Our femininity is not something we should be ashamed of.
Such a great choice I’ve got in this post-feminist age, readers. Either I swing my sadly inadequate tits onstage and cheer others who do so, or I’m a prude. And also ashamed of my femininity, whateverthefuck that is. Excellent.
I know that I’m supposed to be happy, as a feminist, every time a rape crisis center like this gets an infusion of cash, because such boons are not easily granted in a world where men are beginning to feel “discriminated against” because women tend to be very hard-line about rape being a shitty, shitty thing. (We’re such hypocrites, you see, because we don’t get up in arms about murder, according to these (male) critics.) I know that I’m supposed to rah rah for the sisterhood, and I know I’m supposed to say something like, “Well, at least men’s money is being put to good use by helping women.” I know that I am not supposed to criticize publicly, that I am supposed to consider all help to be good help, and that I should know that the revolution will be incremental.
But how can I cheer for my fake-eyelashed allies when they say I’m a prude because I don’t join them onstage?

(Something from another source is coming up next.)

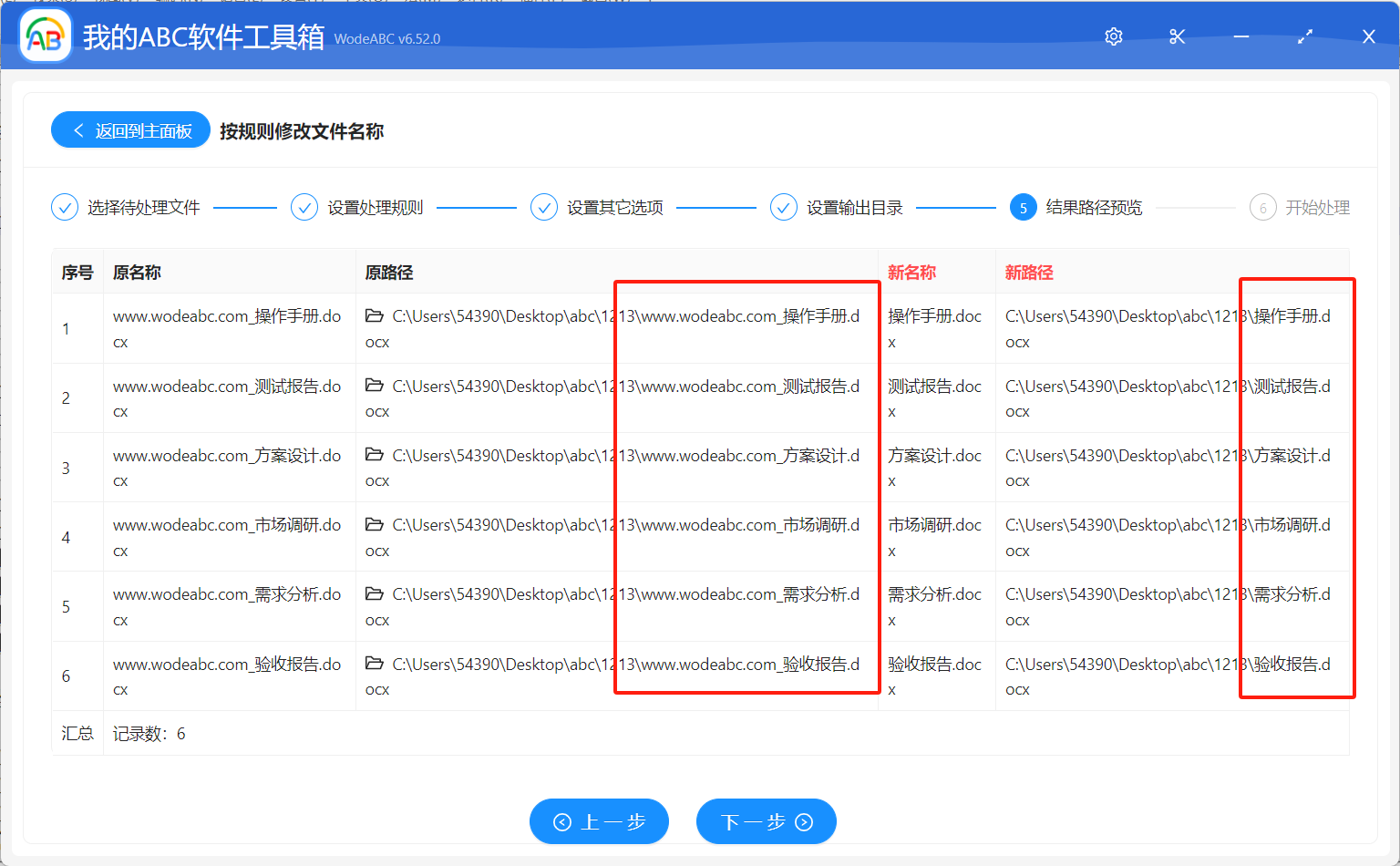
Task: Click step 6 开始处理
Action: (1300, 208)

How can I feel they’ve liberated women by reifying the same old things we’re supposed to do to attract sexual attention? Are these people interested in women, per se, or are they interested in lucrative entertainment careers and exciting fun sex lives? I suspect it’s the latter, but the more I say, the less anyone is listening, it seems to me lately.
And thus, recently, I’ve just been keeping my mouth shut because I am going through a period of boring myself with my own pedantry. Furthermore, I should know by now what I’m getting into when I suggest these women are less than 2000% in line with my own view of how we will get to the revolution. I know with absolute certainty that every time I try to suggest to these women that their self-empowerment is, after all, just self-empowerment, these women will come back at me and bitch that all I’m doing is bringing them down, refusing to “support” them, whatever that means, making them choose their way out of feminism because we harpies are so fucking vicious, and that I sound like the religious right.

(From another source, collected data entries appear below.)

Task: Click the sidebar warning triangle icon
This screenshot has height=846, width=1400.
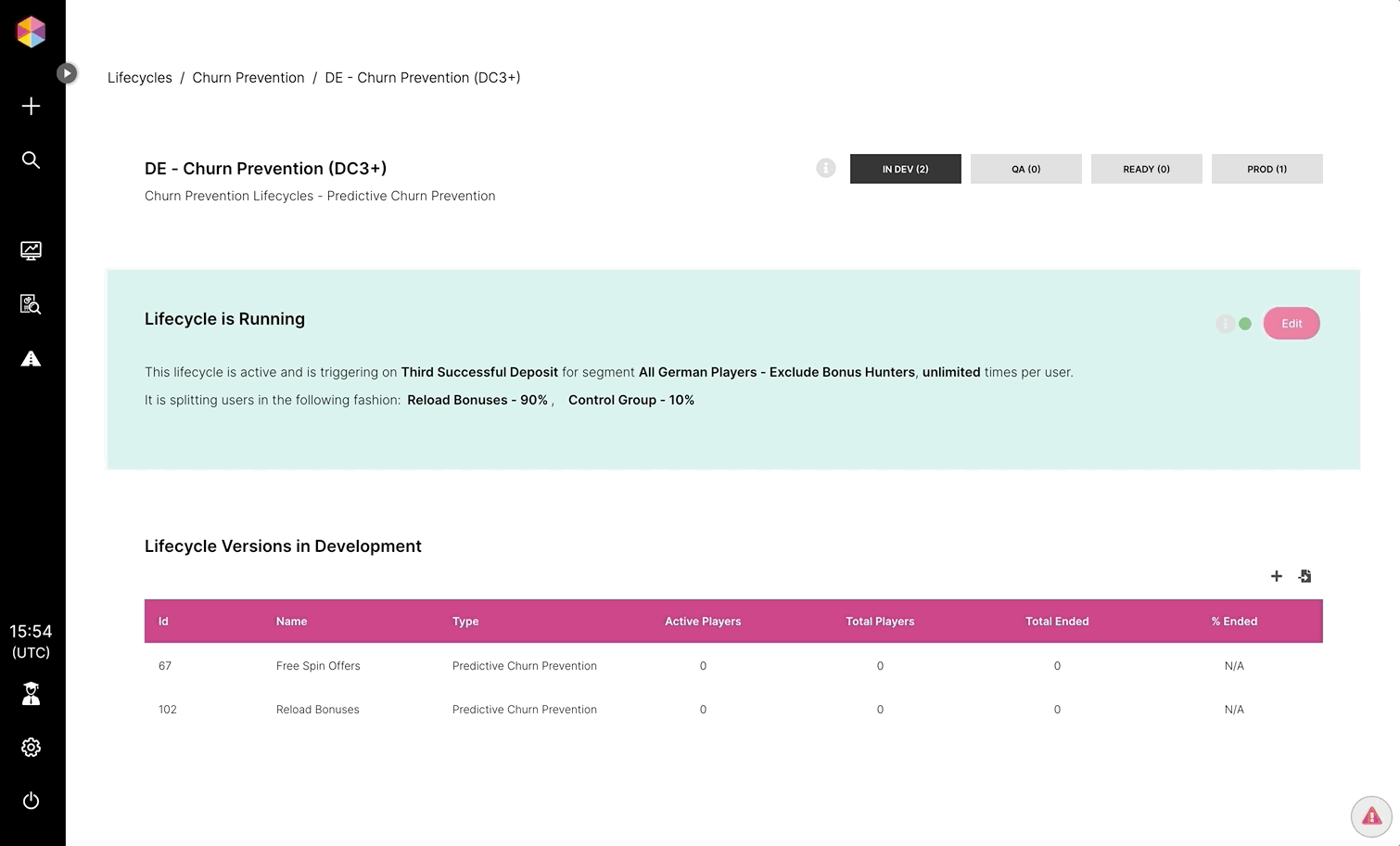Action: pyautogui.click(x=31, y=359)
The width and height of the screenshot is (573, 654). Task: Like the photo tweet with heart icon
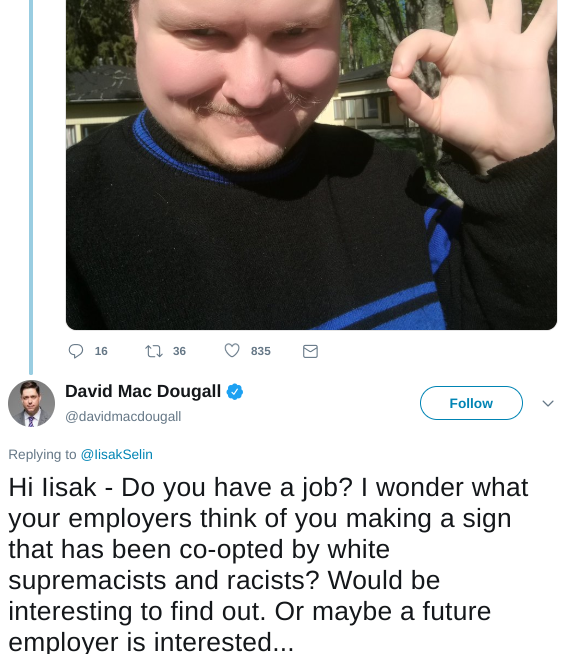(x=232, y=351)
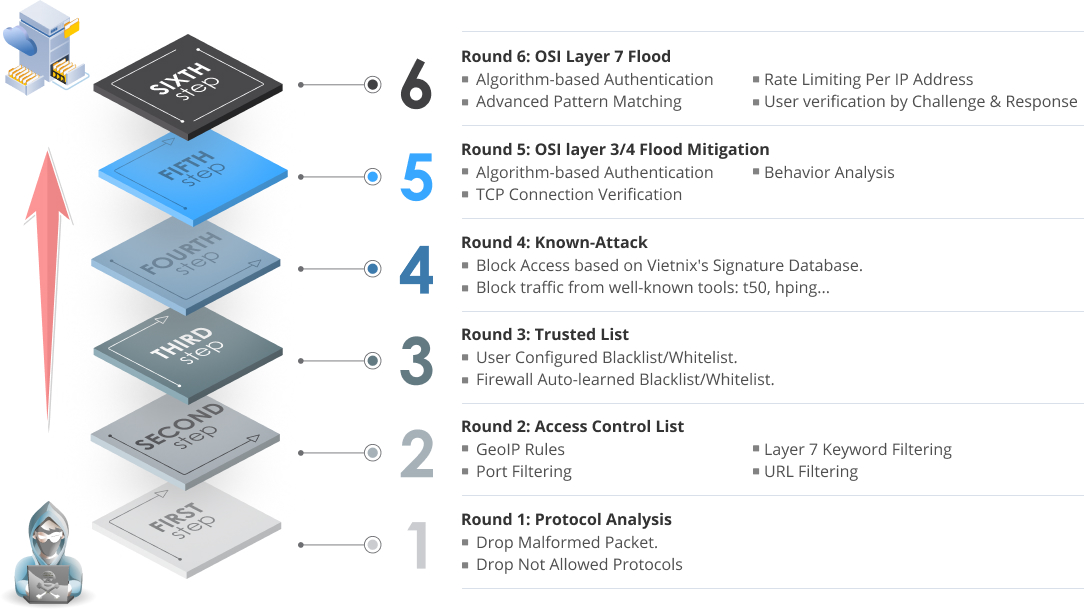Select the bright blue FIFTH step tile
The image size is (1084, 609).
193,176
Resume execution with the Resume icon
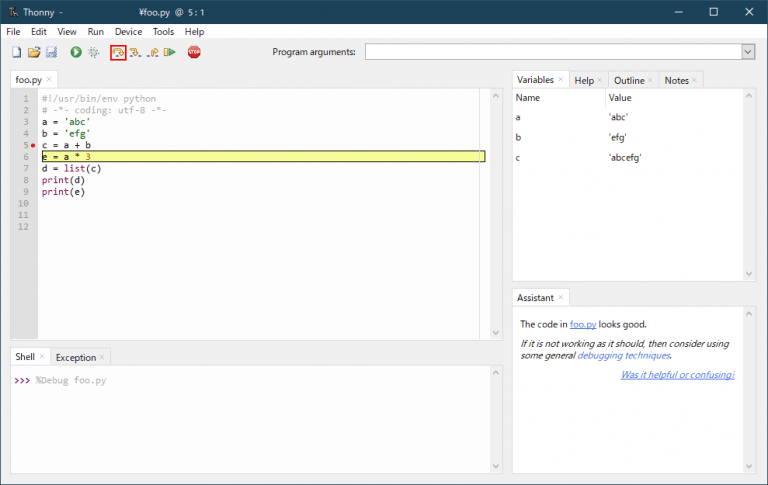 (170, 52)
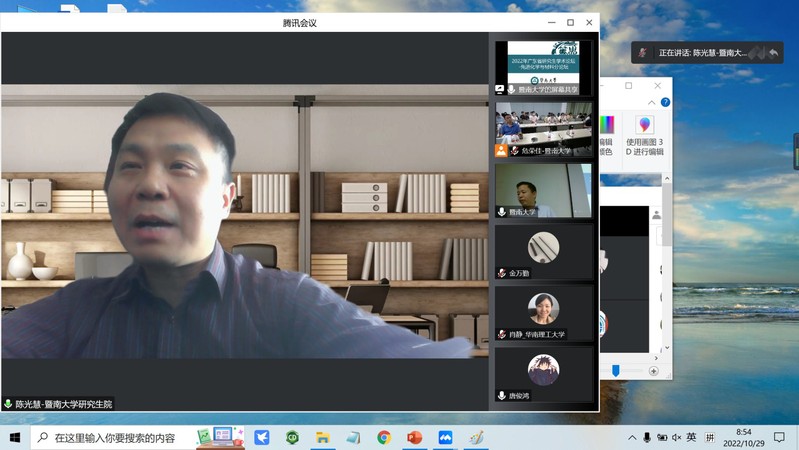Switch to Paint from the taskbar

[x=476, y=438]
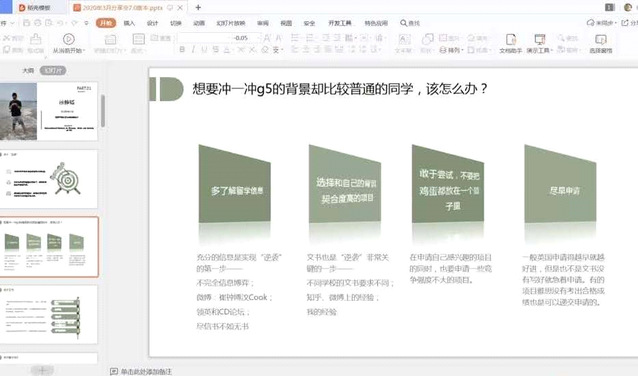Toggle italic text formatting
Screen dimensions: 638x376
[x=193, y=50]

Of course, my silence makes me an ally to no one except myself. It is a self-preservation measure. It keeps me from having to engage with people and come to terms with them in a way that we all feel might further feminism. It is a lazy impulse I need to get out of.

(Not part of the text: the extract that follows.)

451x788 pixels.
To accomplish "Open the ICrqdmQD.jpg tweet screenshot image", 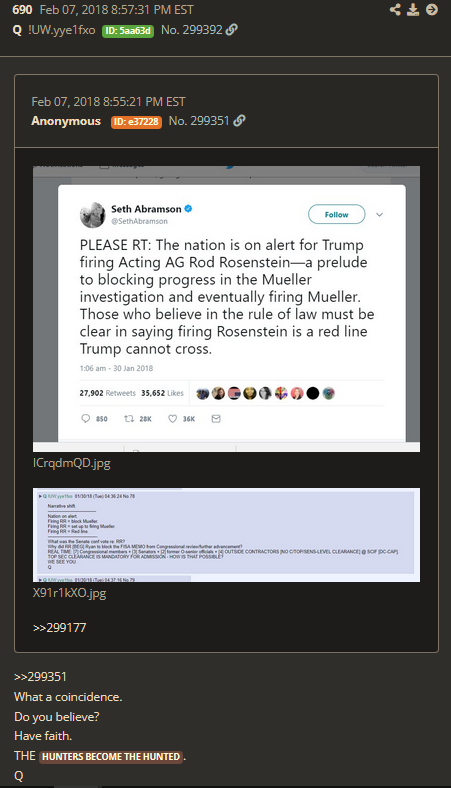I will click(226, 309).
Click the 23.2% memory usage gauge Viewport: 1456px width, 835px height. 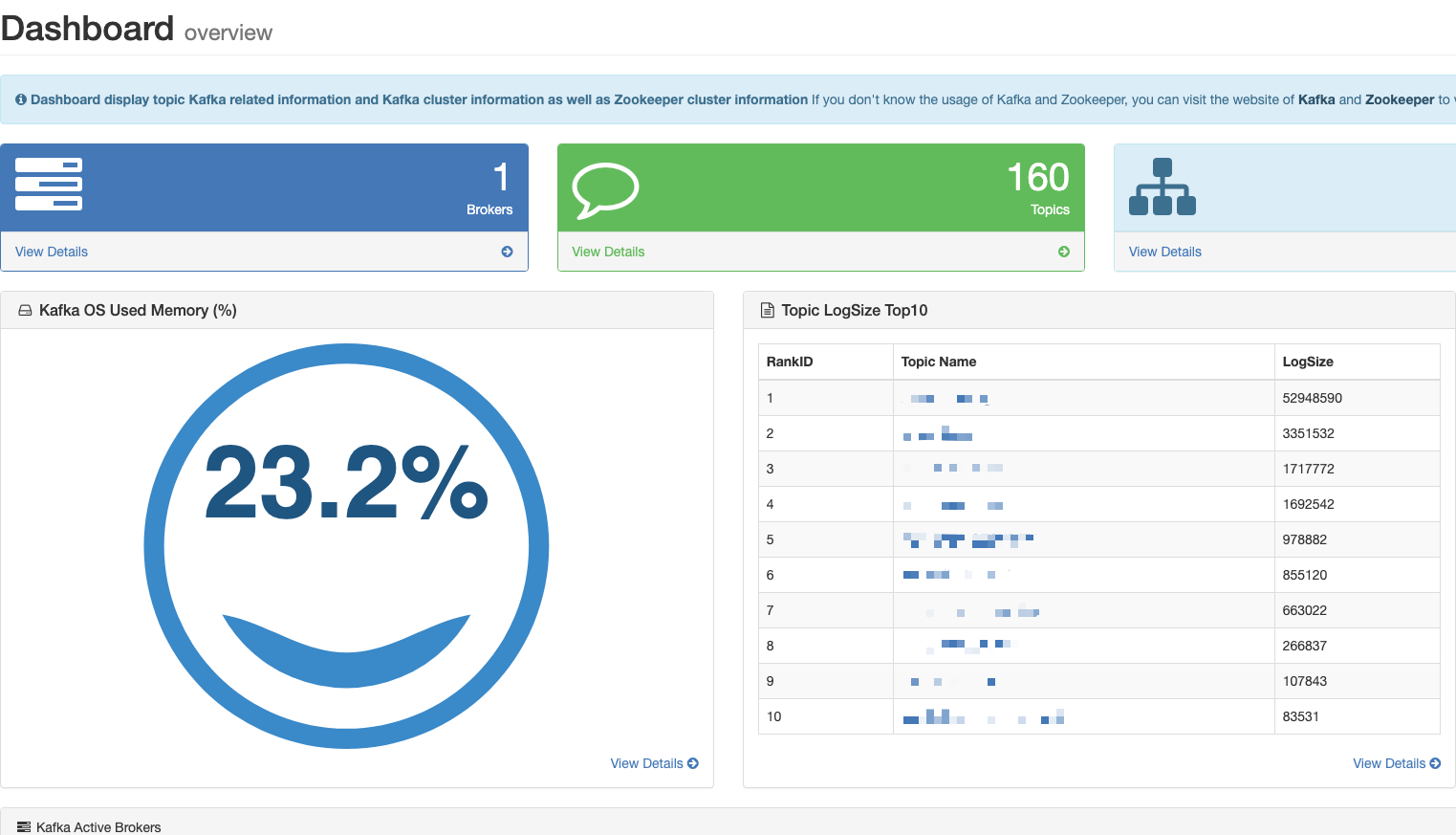tap(347, 545)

But I am tired of having collaboration mean capitulation to these people, particularly where and when I suspect their object is not at all ending the patriarchy, but simply rearranging its terms so that (some) women can (sometimes) benefit from it. I know it’s judgment, but I guess if I insist that some things (like the exploitation of women) are indeed, wrong, I cannot vault myself out of judgment just because it is a dirty word these days.
And that means, I guess, that someday, somewhere, we are going to have to admit that certain kinds of alliances, with certain kinds of people, may just be impossible. I am fully ready to be humble, to admit when I am wrong, to accept that some things I write and say and do may make me into an asshole, that my good intentions cannot always govern the way people are allowed to interpret me. But are they? And if they aren’t, how is it in any way productive to engage them?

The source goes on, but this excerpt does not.